*** RECORDS SHOWN ***
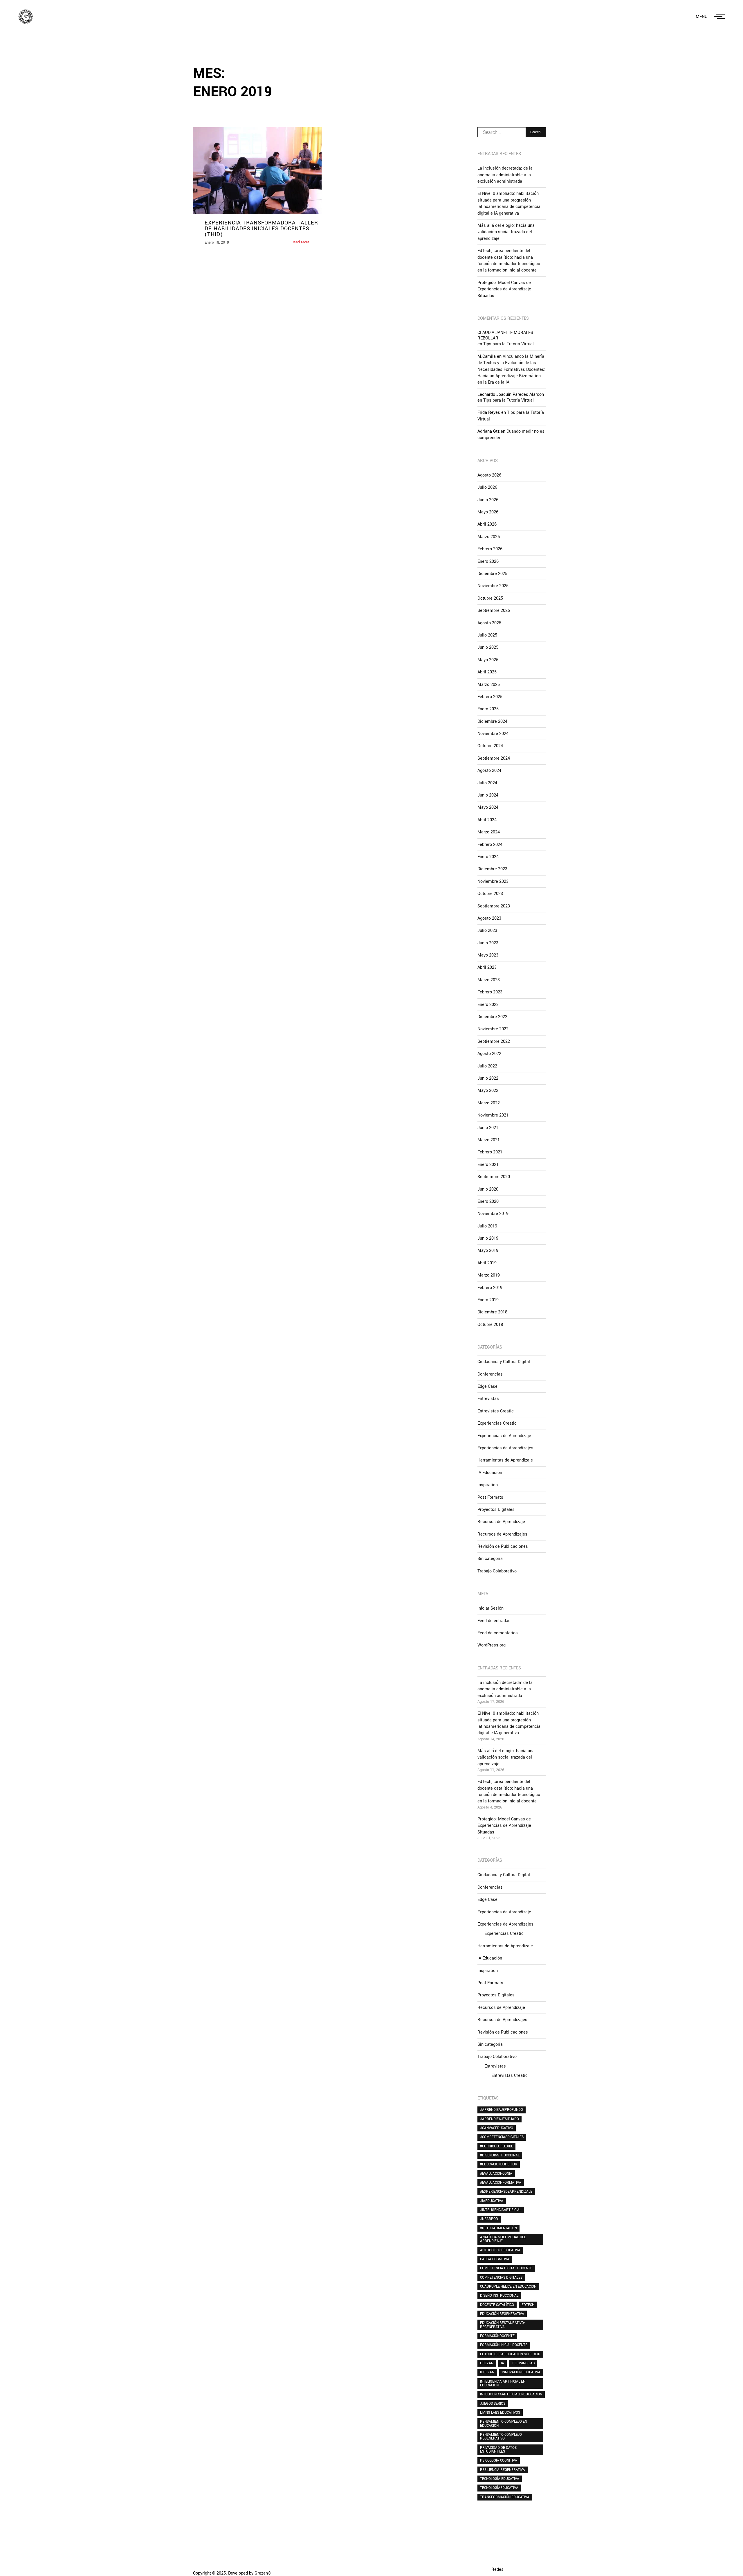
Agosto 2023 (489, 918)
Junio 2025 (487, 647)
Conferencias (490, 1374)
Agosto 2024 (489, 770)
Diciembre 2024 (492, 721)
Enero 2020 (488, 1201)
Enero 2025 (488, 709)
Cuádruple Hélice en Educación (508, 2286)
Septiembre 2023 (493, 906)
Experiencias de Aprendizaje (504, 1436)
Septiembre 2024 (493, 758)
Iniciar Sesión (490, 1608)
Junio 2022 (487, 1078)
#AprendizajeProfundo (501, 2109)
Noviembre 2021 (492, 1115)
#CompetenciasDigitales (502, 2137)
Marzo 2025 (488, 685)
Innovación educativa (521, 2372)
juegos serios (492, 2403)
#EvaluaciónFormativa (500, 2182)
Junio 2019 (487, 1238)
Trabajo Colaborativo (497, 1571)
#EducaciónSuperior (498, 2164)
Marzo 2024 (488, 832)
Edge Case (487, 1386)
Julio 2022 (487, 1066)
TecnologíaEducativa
*** End of RECORDS SHOWN ***
- _DIRECTIONS FOR THIS TASK_
Leave the pictures out and reproduce all of the records exactly.

- _SOLUTION TO THIS PROBLEM_
Agosto 2023 (489, 918)
Junio 2025 (487, 647)
Conferencias (490, 1374)
Agosto 2024 (489, 770)
Diciembre 2024 (492, 721)
Enero 2020 (488, 1201)
Enero 2025 (488, 709)
Cuádruple Hélice en Educación (508, 2286)
Septiembre 2023 (493, 906)
Experiencias de Aprendizaje (504, 1436)
Septiembre 2024 (493, 758)
Iniciar Sesión (490, 1608)
Junio 2022 (487, 1078)
#AprendizajeProfundo (501, 2109)
Noviembre 2021 (492, 1115)
#CompetenciasDigitales (502, 2137)
Marzo 2025 (488, 685)
Innovación educativa (521, 2372)
juegos serios (492, 2403)
#EvaluaciónFormativa (500, 2182)
Junio 2019 (487, 1238)
Trabajo Colaborativo (497, 1571)
#EducaciónSuperior (498, 2164)
Marzo 2024 (488, 832)
Edge Case (487, 1386)
Julio 2022 (487, 1066)
TecnologíaEducativa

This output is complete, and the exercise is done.